# Arcen05 DER FILM!



## Teichforum.info (22. Aug. 2005)

Hallo zusammen,

das Video von der diesjahrigen Koishow im hollaendischen Arcen ist fertig!

Einfach auf das Bild klicken , und ihr bekommt die entsprechende Videoseite mit unterschiedlichen Downloadgeschwindigkeiten angezeigt.

- defekter Link entfernt -

Viel Spass beim betrachten,


----------



## Teichforum.info (22. Aug. 2005)

Also so wie ich das sehe, ist das Paßwortgeschützt.

* defekter Link entfernt *

edit:
Aber ich habe jetzt das Paßwort bekommen und in 15min sehen wir mal mehr.

thx


----------



## Teichforum.info (22. Aug. 2005)

Hallo zusammen,

kannst Dir aber *jederzeit kostenlos einen Acount *zuschicken lassen.

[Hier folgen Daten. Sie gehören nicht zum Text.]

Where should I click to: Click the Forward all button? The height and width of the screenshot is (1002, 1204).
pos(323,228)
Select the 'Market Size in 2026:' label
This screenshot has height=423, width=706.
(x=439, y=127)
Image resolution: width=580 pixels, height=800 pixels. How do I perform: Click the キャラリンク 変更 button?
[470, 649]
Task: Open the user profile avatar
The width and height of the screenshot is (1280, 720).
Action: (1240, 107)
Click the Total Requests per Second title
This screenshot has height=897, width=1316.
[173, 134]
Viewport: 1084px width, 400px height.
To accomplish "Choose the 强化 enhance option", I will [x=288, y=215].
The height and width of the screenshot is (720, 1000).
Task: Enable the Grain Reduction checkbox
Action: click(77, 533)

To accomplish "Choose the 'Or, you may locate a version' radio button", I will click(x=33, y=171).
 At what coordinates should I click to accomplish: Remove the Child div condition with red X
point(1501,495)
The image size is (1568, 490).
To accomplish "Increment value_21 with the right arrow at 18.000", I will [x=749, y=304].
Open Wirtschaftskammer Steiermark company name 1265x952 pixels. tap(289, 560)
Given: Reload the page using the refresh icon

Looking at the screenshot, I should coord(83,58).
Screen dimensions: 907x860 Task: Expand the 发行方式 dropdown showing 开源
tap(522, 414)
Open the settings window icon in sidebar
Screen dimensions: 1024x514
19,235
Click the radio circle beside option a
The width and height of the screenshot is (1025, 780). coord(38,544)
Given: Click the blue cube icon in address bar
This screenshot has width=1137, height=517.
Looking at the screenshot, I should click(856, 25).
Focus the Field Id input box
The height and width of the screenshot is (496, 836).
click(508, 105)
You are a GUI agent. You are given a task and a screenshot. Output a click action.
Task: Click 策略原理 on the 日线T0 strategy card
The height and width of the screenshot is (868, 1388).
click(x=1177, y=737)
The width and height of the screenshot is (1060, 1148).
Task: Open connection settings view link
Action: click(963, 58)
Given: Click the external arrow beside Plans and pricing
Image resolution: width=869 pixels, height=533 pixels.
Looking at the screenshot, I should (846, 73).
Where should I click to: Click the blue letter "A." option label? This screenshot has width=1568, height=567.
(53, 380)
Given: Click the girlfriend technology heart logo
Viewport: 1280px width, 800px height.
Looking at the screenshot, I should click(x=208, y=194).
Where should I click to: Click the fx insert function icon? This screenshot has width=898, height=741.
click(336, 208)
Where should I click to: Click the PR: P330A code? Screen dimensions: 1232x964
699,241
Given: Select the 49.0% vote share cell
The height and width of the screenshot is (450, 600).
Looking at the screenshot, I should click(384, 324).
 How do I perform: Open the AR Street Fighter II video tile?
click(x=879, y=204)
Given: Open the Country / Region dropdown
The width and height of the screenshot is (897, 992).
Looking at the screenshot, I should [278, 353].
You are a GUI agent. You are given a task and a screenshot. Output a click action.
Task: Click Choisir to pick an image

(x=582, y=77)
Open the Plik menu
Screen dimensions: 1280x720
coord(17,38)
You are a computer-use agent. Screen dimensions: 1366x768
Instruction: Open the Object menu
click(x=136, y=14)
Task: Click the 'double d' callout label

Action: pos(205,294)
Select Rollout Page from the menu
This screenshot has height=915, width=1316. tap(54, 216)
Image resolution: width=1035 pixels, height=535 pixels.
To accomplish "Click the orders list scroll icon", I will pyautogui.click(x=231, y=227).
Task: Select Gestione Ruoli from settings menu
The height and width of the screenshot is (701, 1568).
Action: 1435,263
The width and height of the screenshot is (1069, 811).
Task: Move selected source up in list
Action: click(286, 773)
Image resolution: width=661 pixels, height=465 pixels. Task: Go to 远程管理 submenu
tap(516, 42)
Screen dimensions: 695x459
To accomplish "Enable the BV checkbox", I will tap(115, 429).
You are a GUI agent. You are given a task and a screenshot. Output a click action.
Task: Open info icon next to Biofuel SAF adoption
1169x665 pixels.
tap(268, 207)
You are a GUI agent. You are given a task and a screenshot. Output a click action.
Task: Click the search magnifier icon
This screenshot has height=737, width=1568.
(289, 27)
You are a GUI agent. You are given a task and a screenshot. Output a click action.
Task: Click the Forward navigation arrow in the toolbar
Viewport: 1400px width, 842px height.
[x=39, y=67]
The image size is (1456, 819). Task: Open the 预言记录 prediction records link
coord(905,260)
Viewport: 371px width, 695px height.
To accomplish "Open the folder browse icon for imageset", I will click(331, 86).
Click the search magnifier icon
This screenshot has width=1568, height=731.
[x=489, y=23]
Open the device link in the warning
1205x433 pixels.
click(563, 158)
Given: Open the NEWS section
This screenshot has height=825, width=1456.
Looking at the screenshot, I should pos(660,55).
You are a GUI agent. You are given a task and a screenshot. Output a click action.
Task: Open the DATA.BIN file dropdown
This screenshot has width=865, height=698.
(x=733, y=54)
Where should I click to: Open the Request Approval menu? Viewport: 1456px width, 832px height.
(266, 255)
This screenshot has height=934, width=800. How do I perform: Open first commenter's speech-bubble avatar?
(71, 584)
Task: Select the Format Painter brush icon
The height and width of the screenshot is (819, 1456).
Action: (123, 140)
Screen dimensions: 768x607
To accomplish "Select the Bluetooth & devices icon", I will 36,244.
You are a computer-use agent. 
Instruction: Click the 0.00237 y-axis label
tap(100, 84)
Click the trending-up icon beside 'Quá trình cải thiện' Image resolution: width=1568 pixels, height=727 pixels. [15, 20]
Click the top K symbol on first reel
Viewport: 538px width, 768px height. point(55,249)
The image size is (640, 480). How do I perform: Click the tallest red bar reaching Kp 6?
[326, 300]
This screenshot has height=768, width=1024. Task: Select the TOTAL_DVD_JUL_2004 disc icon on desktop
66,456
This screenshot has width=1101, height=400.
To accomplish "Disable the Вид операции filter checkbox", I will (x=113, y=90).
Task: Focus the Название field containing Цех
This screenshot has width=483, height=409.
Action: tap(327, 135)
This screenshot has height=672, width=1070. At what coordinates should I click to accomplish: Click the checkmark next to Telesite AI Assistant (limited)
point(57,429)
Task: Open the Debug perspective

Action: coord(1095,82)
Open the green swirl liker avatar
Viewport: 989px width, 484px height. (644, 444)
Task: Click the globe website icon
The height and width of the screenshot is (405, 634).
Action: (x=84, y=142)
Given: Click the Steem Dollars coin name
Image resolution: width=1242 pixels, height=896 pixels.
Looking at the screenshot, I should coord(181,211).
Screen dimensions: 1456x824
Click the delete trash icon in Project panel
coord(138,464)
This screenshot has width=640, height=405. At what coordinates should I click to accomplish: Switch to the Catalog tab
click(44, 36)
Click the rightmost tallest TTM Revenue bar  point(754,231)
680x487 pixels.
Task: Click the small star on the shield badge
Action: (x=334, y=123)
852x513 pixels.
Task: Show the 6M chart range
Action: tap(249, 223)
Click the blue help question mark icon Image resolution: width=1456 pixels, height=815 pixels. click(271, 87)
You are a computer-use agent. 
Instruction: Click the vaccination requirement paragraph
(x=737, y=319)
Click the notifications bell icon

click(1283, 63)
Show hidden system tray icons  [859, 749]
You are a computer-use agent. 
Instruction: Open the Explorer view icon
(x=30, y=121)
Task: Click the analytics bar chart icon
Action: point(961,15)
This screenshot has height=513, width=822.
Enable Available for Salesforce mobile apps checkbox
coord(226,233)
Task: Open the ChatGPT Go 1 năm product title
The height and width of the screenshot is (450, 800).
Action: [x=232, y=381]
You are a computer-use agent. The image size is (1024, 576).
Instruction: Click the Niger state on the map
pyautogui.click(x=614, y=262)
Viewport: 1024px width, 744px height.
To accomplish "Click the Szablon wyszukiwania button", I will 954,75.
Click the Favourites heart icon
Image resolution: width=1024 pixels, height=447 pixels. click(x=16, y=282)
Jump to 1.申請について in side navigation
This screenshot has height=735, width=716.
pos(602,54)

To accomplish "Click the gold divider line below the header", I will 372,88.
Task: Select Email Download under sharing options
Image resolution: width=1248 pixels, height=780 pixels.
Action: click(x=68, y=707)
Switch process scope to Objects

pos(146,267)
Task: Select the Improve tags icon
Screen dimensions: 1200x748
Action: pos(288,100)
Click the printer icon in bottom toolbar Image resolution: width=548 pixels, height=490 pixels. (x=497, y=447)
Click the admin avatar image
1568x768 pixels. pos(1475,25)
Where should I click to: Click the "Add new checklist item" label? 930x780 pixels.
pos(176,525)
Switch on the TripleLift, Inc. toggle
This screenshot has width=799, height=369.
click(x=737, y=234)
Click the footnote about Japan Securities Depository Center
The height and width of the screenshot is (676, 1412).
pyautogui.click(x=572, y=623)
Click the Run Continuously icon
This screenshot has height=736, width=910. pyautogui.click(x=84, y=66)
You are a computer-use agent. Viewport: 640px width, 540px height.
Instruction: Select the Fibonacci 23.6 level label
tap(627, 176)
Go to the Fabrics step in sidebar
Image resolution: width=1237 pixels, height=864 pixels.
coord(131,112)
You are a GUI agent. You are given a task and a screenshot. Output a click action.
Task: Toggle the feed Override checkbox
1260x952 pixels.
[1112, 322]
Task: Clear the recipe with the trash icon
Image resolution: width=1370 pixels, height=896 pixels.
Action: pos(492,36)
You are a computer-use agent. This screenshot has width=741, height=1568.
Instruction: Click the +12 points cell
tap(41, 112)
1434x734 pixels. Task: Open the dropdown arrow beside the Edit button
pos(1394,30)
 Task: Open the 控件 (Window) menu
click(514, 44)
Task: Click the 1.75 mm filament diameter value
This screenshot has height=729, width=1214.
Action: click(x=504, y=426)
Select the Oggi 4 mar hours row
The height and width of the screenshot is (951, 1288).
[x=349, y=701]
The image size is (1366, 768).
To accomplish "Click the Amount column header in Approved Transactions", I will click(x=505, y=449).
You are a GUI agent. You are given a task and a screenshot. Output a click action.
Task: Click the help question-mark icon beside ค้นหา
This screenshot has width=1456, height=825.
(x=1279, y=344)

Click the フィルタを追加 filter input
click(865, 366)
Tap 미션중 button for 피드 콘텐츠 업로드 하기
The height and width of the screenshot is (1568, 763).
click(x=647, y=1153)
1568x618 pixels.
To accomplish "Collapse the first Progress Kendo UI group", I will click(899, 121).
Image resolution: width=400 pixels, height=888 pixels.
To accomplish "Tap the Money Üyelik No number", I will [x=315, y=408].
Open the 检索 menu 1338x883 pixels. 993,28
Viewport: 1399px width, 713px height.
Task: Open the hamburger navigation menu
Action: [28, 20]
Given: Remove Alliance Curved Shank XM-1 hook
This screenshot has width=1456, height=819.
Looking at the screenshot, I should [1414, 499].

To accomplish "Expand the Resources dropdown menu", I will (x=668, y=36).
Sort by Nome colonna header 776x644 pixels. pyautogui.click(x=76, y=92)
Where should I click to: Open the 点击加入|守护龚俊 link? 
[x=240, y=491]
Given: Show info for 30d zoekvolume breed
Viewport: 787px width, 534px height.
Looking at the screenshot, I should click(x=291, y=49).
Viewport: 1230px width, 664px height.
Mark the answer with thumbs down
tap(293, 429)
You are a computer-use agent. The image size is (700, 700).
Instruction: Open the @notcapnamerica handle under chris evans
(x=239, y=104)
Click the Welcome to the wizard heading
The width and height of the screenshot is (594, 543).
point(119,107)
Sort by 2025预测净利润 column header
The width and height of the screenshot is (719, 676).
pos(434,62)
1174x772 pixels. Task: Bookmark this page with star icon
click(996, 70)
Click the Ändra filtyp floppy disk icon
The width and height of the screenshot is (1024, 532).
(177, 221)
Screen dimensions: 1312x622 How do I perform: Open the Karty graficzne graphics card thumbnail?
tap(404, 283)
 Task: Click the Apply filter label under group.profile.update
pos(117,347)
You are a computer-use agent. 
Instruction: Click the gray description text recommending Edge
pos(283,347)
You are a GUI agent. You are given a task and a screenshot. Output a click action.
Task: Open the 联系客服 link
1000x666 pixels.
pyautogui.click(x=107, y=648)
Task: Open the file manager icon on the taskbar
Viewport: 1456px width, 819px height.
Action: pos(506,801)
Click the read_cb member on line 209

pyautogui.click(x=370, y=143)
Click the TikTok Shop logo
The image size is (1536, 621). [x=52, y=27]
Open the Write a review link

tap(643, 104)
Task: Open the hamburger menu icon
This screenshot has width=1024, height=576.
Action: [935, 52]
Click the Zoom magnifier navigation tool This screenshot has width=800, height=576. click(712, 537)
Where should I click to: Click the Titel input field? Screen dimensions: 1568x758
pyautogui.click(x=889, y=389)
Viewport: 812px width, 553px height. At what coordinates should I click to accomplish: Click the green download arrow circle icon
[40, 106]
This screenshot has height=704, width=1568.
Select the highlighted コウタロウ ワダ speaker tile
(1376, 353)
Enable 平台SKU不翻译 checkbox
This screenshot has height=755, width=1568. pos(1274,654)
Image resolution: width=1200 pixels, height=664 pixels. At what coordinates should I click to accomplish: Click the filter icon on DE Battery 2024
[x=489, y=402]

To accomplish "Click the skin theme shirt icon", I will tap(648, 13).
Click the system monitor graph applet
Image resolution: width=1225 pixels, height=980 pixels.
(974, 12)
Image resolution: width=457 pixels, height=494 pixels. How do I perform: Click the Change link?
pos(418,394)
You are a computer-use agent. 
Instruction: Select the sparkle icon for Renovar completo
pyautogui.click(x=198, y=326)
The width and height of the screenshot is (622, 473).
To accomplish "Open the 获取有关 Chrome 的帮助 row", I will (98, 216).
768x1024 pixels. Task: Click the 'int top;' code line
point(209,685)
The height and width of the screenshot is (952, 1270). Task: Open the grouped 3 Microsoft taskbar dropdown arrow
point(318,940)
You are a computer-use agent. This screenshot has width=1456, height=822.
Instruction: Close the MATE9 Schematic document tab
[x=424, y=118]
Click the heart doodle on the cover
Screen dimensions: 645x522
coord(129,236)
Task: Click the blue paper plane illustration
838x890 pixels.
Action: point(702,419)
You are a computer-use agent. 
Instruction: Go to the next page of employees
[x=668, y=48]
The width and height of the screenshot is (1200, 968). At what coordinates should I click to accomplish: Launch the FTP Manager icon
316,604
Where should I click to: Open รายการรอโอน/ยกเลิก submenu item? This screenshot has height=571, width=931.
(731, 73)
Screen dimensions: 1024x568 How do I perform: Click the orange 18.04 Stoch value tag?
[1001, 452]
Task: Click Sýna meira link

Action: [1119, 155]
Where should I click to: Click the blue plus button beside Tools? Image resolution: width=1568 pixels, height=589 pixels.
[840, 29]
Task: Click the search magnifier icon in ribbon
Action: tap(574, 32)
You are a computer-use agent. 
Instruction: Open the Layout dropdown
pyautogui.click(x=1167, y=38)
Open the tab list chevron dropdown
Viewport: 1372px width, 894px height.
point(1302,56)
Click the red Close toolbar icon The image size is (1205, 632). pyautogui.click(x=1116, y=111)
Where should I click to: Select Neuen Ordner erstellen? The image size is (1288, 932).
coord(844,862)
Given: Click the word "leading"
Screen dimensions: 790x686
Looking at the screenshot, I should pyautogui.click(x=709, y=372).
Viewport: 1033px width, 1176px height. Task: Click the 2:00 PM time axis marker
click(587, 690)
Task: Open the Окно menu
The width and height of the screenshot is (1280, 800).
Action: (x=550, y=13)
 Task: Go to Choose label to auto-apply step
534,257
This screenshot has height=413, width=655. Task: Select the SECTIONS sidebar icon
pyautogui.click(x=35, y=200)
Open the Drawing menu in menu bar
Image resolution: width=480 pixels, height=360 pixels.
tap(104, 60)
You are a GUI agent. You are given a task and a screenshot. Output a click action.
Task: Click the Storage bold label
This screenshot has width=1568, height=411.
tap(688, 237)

Der "Passwortschutz" dient dazu die "_Ueberallmaldraufklicker_" abzuhalten. Das Video ist halt fuer Leute gedacht, die es auch *wirklich* interssiert.


----------



## Teichforum.info (22. Aug. 2005)

Hallo Ralf, 

ich war auch in Arcen und wäre interessiert das Video zu sehen.
Leider öffnet sich nur das Bild, Passwort etc. sehe ich nicht  :?


----------



## Teichforum.info (22. Aug. 2005)

Hallo
ich bin auf den Link unter dem Bild, das geht. Einfach ne e-mail dann kommt das Paßwort. bei mir läuft der Download gerade. Es sind halt über 300 MB aber egal.

Jürgen


----------



## Teichforum.info (22. Aug. 2005)

Hallo Thorsten

ich kann Dein Problem nicht ganz nachvollziehen. Den anderen hundert Usern ( aus verschiedenen Foren ) ist es auch problemlos gelungen, nach erhalt eine gueltigen Passwortes das Video zu sehen, bzw herrunter zu laden.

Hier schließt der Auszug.